Both belong in .github/workflows/copilot-setup-steps.yml, which Copilot runs automatically before launching the agent:
name: Copilot Setup Steps
on: workflow_dispatch

permissions: {}

jobs:
  copilot-setup-steps:
    runs-on: ubuntu-latest
    permissions:
      contents: read
      id-token: write # required for OIDC exchange
    steps:
      - uses: actions/checkout@v4
        with:
          persist-credentials: false
      - uses: astral-sh/setup-uv@v7

      - name: Install hivemind onto PATH
        run: |
          uv venv --python 3.13 "$HOME/.hivemind-venv"
          uv pip install --python "$HOME/.hivemind-venv/bin/python" wandb-hivemind
          echo "$HOME/.hivemind-venv/bin" >> "$GITHUB_PATH"

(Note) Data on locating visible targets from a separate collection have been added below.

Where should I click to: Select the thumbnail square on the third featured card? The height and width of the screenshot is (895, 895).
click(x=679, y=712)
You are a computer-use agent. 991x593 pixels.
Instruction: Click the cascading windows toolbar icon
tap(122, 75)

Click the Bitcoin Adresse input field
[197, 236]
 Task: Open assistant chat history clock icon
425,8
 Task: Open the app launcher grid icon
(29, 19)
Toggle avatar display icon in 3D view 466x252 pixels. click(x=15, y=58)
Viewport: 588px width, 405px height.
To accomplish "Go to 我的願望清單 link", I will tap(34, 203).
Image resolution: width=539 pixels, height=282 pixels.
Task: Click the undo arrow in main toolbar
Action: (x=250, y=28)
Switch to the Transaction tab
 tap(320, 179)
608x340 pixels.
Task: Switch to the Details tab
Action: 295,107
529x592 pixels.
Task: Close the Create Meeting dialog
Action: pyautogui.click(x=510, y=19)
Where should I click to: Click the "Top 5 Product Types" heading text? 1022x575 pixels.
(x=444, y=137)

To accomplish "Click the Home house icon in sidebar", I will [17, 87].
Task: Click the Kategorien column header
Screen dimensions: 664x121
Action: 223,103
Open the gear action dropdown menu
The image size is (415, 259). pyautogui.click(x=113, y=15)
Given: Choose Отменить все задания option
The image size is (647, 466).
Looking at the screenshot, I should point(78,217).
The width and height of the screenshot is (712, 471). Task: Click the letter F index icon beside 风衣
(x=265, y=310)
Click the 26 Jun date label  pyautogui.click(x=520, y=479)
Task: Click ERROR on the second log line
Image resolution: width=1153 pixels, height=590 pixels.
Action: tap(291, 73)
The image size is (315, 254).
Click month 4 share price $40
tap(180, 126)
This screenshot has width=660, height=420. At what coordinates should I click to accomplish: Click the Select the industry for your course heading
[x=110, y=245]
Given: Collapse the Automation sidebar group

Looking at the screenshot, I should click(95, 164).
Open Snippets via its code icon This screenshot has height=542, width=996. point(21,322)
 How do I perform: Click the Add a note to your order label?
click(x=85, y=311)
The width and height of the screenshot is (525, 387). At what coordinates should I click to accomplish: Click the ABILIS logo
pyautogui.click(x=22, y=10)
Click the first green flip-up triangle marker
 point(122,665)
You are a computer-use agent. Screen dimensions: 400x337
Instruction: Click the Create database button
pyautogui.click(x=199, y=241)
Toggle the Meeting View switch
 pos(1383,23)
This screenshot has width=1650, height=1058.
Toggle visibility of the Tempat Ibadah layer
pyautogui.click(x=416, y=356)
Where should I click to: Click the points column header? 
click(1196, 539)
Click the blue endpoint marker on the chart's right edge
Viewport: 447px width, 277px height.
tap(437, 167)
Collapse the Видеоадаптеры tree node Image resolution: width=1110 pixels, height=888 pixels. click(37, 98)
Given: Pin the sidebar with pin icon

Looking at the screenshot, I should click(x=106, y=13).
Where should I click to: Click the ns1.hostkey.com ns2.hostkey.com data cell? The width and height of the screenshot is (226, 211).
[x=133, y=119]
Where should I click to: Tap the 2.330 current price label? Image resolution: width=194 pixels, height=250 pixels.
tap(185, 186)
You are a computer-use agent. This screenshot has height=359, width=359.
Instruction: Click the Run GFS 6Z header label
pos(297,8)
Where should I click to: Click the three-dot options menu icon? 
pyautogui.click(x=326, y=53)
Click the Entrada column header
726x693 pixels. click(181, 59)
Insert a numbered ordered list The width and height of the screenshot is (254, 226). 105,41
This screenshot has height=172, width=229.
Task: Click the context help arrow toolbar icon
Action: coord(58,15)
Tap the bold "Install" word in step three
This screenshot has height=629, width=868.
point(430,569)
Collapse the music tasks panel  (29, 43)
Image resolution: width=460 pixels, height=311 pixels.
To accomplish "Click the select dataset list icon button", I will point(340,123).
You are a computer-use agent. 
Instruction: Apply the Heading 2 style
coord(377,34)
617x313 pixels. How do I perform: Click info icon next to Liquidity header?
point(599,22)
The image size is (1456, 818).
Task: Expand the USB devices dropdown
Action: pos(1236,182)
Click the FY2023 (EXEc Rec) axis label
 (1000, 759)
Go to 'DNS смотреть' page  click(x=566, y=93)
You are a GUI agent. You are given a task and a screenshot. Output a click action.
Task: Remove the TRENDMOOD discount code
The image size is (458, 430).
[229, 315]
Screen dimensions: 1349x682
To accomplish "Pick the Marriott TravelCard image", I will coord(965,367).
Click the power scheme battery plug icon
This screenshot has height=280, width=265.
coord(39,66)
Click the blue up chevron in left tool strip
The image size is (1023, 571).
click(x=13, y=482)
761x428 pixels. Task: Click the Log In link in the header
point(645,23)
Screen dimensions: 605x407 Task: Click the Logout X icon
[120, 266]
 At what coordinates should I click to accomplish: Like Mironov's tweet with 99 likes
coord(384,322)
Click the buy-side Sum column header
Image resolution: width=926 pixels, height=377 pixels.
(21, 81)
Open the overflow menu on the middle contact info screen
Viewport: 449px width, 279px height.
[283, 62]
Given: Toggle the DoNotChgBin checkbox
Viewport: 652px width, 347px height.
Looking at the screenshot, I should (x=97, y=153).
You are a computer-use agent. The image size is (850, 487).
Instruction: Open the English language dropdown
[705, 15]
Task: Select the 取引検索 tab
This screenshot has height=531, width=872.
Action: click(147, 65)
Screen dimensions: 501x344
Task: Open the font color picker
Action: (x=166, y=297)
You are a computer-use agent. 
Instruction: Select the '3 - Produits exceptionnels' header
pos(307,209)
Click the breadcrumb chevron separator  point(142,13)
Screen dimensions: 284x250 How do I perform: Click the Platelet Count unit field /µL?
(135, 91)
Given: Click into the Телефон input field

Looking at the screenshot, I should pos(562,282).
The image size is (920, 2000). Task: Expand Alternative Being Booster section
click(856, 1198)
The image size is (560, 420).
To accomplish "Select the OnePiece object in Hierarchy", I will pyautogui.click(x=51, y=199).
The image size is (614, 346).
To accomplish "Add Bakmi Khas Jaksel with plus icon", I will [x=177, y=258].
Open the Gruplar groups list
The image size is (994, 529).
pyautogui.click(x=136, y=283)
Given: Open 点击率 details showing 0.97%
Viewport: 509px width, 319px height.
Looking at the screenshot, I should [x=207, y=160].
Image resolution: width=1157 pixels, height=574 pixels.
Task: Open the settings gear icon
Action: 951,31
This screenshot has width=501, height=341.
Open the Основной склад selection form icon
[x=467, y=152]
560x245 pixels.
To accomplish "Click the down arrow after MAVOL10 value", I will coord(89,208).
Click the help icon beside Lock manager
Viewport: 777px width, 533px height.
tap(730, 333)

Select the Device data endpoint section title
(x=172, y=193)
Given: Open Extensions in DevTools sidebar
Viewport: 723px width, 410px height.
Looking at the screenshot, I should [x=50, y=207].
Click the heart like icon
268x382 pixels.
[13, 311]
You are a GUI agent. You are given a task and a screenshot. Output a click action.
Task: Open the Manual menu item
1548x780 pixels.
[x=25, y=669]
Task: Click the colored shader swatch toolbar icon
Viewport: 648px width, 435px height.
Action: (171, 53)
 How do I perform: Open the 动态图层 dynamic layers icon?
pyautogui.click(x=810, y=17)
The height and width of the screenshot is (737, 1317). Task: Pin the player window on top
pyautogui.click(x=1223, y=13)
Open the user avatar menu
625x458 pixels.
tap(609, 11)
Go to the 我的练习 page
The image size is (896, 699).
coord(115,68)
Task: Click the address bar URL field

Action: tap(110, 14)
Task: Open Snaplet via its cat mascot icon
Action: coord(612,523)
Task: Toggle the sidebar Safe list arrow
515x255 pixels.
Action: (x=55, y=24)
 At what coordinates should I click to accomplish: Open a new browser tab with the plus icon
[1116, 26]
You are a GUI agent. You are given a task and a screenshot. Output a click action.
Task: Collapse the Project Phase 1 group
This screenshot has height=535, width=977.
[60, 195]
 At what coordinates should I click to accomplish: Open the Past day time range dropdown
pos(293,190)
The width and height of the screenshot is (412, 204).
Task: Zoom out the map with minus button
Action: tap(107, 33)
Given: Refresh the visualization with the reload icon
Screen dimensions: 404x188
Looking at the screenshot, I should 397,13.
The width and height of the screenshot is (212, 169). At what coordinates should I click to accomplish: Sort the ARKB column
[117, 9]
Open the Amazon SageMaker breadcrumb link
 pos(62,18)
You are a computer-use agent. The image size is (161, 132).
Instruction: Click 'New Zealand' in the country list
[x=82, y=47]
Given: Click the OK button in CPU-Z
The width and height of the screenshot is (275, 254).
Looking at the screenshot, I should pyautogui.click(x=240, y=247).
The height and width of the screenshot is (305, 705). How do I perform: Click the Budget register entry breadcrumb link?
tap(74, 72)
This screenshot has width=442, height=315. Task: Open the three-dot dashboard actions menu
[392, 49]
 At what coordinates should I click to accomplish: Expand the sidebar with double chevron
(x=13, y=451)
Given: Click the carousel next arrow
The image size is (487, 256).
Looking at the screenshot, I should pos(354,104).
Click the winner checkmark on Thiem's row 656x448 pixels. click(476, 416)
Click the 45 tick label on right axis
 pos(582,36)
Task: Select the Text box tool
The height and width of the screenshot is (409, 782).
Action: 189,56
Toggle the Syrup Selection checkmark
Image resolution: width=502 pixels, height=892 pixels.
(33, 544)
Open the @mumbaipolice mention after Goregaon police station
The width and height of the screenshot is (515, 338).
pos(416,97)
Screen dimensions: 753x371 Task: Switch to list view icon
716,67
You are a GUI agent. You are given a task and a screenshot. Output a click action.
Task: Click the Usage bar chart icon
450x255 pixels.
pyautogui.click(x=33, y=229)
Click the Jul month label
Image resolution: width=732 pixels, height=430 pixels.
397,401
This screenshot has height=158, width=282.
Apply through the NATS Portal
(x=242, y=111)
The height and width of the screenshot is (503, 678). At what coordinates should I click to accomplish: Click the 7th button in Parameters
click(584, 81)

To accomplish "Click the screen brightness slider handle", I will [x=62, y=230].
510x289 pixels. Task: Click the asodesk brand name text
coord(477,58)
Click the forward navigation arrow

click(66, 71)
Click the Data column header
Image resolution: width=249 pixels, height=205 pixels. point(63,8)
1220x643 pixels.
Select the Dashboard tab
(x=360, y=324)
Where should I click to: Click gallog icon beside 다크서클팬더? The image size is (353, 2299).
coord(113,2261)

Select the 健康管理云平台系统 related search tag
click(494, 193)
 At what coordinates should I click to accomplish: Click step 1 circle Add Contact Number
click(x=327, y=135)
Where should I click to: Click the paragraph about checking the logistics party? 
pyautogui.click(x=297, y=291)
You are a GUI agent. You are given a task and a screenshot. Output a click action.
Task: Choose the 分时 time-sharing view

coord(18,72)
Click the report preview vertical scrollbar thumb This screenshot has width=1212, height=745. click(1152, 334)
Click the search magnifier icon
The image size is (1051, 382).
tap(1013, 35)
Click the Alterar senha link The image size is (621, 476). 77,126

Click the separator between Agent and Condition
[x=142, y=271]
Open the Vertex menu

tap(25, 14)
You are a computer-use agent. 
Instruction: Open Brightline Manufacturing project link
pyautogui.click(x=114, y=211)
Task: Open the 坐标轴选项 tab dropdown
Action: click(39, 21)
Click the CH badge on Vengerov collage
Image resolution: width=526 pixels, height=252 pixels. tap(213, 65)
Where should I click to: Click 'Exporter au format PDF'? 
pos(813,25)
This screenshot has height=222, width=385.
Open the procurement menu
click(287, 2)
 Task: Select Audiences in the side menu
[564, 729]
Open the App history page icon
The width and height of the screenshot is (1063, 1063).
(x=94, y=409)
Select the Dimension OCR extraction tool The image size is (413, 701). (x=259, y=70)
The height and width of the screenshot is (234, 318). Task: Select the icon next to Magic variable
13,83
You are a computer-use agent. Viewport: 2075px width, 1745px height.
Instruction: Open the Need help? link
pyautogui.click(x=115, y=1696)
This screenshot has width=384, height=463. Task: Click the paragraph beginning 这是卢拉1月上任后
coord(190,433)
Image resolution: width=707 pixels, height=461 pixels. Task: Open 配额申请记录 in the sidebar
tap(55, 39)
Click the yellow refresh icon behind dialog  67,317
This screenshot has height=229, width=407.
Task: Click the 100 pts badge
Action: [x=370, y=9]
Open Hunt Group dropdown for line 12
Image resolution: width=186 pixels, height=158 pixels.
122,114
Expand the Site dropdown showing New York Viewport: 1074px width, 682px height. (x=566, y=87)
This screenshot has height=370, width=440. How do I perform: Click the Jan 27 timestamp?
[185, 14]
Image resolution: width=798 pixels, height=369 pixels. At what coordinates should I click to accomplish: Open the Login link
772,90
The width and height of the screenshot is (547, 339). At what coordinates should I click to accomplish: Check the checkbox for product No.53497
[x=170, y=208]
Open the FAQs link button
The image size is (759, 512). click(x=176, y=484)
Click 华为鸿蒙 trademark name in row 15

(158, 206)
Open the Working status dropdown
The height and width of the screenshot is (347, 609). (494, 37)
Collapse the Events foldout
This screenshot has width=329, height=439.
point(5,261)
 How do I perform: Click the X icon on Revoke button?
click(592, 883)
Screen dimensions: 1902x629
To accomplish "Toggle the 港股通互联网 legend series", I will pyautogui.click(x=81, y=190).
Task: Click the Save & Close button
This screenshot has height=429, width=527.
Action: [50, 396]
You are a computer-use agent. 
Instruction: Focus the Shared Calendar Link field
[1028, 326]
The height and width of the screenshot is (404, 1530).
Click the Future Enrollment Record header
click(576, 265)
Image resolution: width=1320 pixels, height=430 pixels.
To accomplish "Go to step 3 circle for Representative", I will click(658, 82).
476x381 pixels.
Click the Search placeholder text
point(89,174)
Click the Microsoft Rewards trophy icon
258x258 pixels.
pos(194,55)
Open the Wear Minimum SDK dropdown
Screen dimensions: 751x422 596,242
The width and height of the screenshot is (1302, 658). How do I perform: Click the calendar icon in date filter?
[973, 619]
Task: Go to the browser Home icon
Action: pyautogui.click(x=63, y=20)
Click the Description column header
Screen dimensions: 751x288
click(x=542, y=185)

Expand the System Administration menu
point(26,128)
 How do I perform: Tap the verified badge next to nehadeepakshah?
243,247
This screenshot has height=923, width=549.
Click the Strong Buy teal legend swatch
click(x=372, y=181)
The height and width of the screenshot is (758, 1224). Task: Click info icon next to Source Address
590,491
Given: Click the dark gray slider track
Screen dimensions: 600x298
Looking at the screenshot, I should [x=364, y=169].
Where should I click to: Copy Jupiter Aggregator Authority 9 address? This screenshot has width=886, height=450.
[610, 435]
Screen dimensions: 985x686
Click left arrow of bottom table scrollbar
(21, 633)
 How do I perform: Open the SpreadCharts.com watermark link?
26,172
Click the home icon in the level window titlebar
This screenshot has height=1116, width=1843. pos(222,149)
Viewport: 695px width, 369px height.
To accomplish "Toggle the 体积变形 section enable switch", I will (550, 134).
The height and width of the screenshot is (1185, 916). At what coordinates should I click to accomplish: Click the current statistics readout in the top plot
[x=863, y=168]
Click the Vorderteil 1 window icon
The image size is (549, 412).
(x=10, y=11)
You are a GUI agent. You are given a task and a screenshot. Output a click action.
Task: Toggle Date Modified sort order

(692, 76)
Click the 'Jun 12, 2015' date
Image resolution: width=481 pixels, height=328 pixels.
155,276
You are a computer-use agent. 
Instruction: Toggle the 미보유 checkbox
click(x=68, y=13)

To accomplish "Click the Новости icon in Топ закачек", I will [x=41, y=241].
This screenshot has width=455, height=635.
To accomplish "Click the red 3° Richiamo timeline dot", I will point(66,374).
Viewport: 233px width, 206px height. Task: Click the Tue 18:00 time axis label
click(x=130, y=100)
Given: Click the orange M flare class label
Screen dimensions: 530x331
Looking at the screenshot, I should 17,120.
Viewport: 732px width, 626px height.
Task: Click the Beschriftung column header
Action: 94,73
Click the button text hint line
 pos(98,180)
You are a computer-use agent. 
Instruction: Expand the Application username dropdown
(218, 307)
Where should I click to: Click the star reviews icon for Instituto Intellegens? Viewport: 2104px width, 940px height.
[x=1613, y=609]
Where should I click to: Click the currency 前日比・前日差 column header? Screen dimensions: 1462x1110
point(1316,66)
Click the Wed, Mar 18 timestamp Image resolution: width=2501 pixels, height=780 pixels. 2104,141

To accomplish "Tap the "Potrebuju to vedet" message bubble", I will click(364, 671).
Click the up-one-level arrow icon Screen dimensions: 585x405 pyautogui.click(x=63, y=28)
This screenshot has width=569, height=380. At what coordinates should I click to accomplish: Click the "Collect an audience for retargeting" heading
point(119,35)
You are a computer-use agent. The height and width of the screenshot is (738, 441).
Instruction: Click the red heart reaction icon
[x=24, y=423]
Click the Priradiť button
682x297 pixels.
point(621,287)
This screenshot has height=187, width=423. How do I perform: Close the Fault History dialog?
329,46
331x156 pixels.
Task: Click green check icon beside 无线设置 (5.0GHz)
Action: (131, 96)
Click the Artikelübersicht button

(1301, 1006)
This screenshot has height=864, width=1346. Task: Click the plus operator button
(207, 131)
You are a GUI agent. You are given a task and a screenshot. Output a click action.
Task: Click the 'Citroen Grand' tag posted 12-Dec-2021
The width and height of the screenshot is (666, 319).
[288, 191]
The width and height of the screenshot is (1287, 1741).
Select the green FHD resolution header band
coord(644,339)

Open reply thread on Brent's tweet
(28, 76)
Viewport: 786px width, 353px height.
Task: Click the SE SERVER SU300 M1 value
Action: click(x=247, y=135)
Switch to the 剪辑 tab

      - name: Forward Copilot runtime env to MCP servers
        run: |
          echo "COPILOT_MCP_OIDC_REQUEST_URL=$ACTIONS_ID_TOKEN_REQUEST_URL" >> "$GITHUB_ENV"
          echo "COPILOT_MCP_OIDC_REQUEST_TOKEN=$ACTIONS_ID_TOKEN_REQUEST_TOKEN" >> "$GITHUB_ENV"
If OIDC passthrough isn’t an option in your environment, fall back to a static token: mint one in the dashboard, store it as COPILOT_MCP_HIVEMIND_TOKEN under Settings > Environments > copilot, and reference it from the MCP config (Copilot requires the COPILOT_MCP_ prefix on every secret):
"env": {
  "HIVEMIND_TOKEN": "COPILOT_MCP_HIVEMIND_TOKEN"
}

2. Flush on shutdown

Copilot kills the MCP subprocess when the agent finishes, so the daemon may have entries it hasn’t uploaded yet. Add a session-end hook that calls hivemind flush to drain those before the runner is torn down. Drop this at .github/hooks/hooks.json:
{
  "version": 1,
  "hooks": {
    "sessionEnd": [
      {
        "type": "command",
        "bash": "hivemind flush || true",
        "timeoutSec": 60,
        "comment": "Drain pending uploads before the Copilot runner is torn down."
      }
    ]
  }
}
hivemind flush blocks until in-flight uploads finish, or until the 60s timeout. The || true keeps a flush error from failing the agent.